Mercato degli agrumi sempre più in crisi e prezzi in discesa. E’ la calamità silenziosa che sta gelando le aspettative dei produttori agrumicoli del Tarantino e lasciando buona parte prodotto sulla pianta. Gli esperti stimano che tra il 40 e 50 per cento degli agrumi, a fronte di una produzione abbondante, rischia di non essere raccolta. Una prospettiva che non risparmia nemmeno le clementine, prodotto principe dell’area compresa tra Massafra, Castellaneta, Ginosa, Palagianello e Palagiano, dove operano quasi 2mila aziende.

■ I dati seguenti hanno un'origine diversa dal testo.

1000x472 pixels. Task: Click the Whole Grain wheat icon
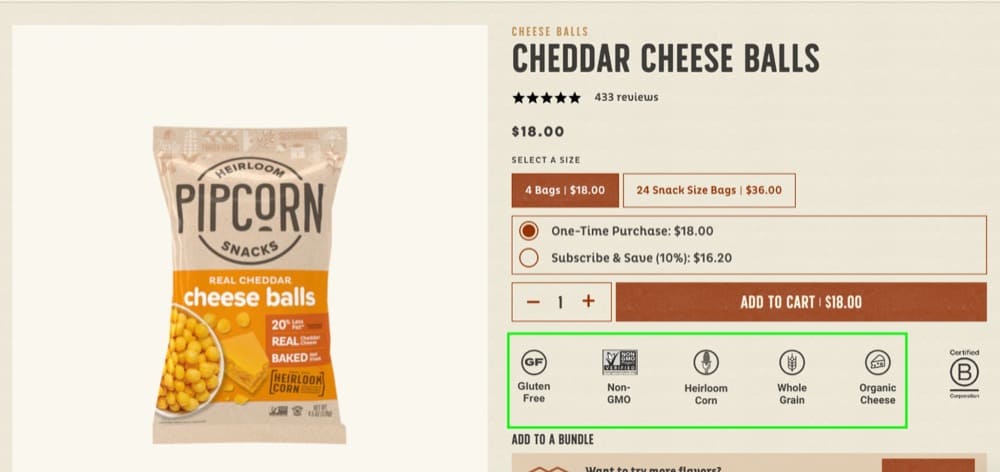791,362
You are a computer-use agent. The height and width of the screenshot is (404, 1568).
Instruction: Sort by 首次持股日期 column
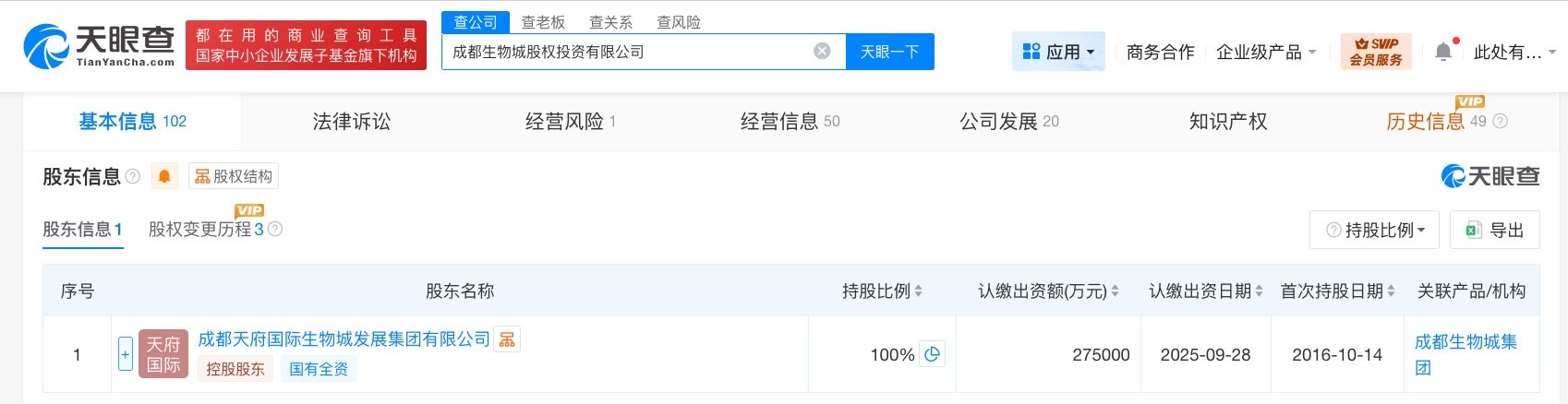(1391, 291)
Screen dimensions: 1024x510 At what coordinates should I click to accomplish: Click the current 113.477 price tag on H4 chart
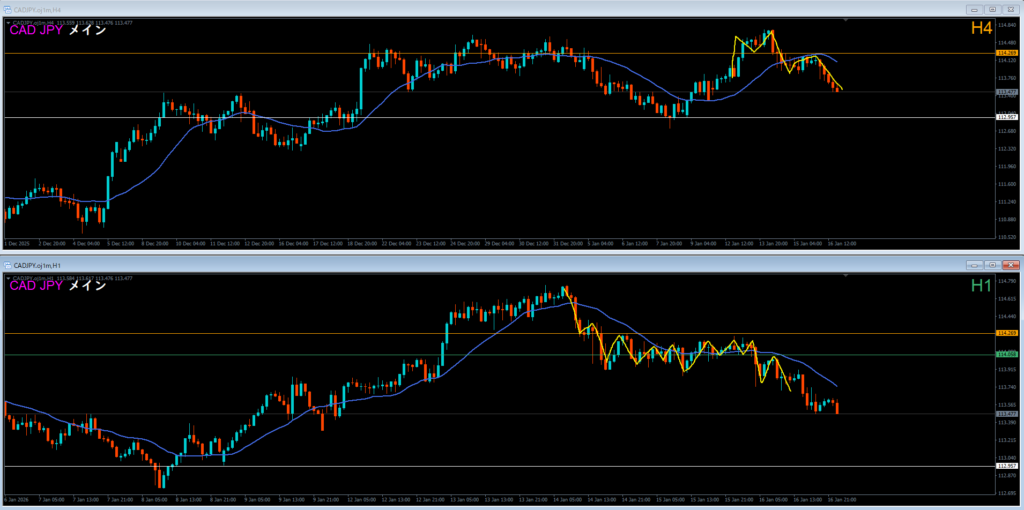tap(1005, 92)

L’andamento del prezzo medio non lascia scampo: 44 centesimi al chilo a novembre per le clementine, ossia meno 18 per cento rispetto al mese precedente (54 cent/kg), 37 cent/kg per le arance, in risalita di un misero 1,6% nello stesso periodo. «Ma a gennaio – dice preoccupato Luca Lazzàro, presidente di Confagricoltura Taranto e vicepresidente regionale – i prezzi sono ulteriormente crollati. Sulla piazza di Taranto le clementine quotano all’origine tra 23 e 28 cent al chilo, mentre le arance tra 28 e 33. Sono le cifre di un vero e proprio disastro, contro il quale stiamo provando a costruire un argine comune con la Provincia di Taranto, recentemente investita di un problema che, sia chiaro, si somma agli altri sollevati in maniera eclatante dalla mobilitazione dei gilet arancioni: Psr in gravissimo ritardo, Xylella e gelate».
«Alla Provincia – ricorda il presidente di Confagricoltura Taranto – abbiamo chiesto, in particolare, di aprire una corsia di precedenza per l’assegnazione agli agricoltori dei fondi della gelata 2017, si tratta di oltre 2 milioni di euro; di lanciare un’intensa campagna pubblicitaria, finanziata dai Comuni territorialmente investiti dal problema per spingere le vendite alle migliori condizioni di mercato; siglare accordi con le OP per l’assorbimento, anche parziale, dell’enorme quantitativo di prodotti ancora sulle piante; mettere in campo politiche di sostegno al reddito, di riduzione degli oneri contributivi e delle imposte a carico delle aziende agricole, moratorie dei mutui e di ogni forma di finanziamento alle imprese agricole».
A rischio c’è un settore, quello agrumicolo, che vale tra i 60 e gli 80 milioni annui e si avvale di diverse migliaia di giornate dei lavoratori agricoli. Per Lazzàro, però, non bisogna fermarsi all’emergenza costituita dal prezzo assolutamente non redditizio: «Lo stallo – spiega il presidente – è strutturale e di sistema ed è dovuto ad una serie di concause. Innanzitutto la mancata attuazione del catasto agrumario, ma anche l’inadeguatezza degli apparati commerciali, la mancanza di una pianificata e ponderata politica di miglioramento delle varietà, la vulnerabilità delle piante rispetto alle virosi sempre più aggressive, la rigidità della burocrazia che impedisce o ritarda, rendendola inefficace, ogni forma di sostegno al reddito o aiuto finanziario per l’ammodernamento del parco macchine e attrezzi delle aziende agricole, ormai obsoleto».
Per questo – rimarca Lazzàro – «servono strategie di lungo periodo, gli investimenti che il Psr doveva far decollare e che, invece, ha affossato. Bisogna lavorare da un lato sulla competitività delle nostre aziende, in particolare sulla capacità di strutturare l’offerta, dall’altro intervenire sulle politiche commerciali europee, sia interne, ad esempio rispetto al prodotto che arriva dalla Spagna, sia all’esterno con le importazioni a prezzi stracciati dal Marocco. E’ un quadro fortemente penalizzante – conclude Lazzàro – per il quale servono risposte adeguate e urgenti ad ogni livello di governo: i gilet arancioni, del resto, hanno suonato la sveglia per tutti, nessuno escluso».